● **EXERCISE INSTRUCTIONS**
Please copy, word for word, the line that contains "Click the leaf" and every line after it through the end of the records, and nothing more.

● **Data entries**
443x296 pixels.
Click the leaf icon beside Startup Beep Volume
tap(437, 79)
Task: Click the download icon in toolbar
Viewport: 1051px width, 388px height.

● **SOLUTION TO THIS EXERCISE**
Click the leaf icon beside Startup Beep Volume
tap(437, 79)
Task: Click the download icon in toolbar
Viewport: 1051px width, 388px height.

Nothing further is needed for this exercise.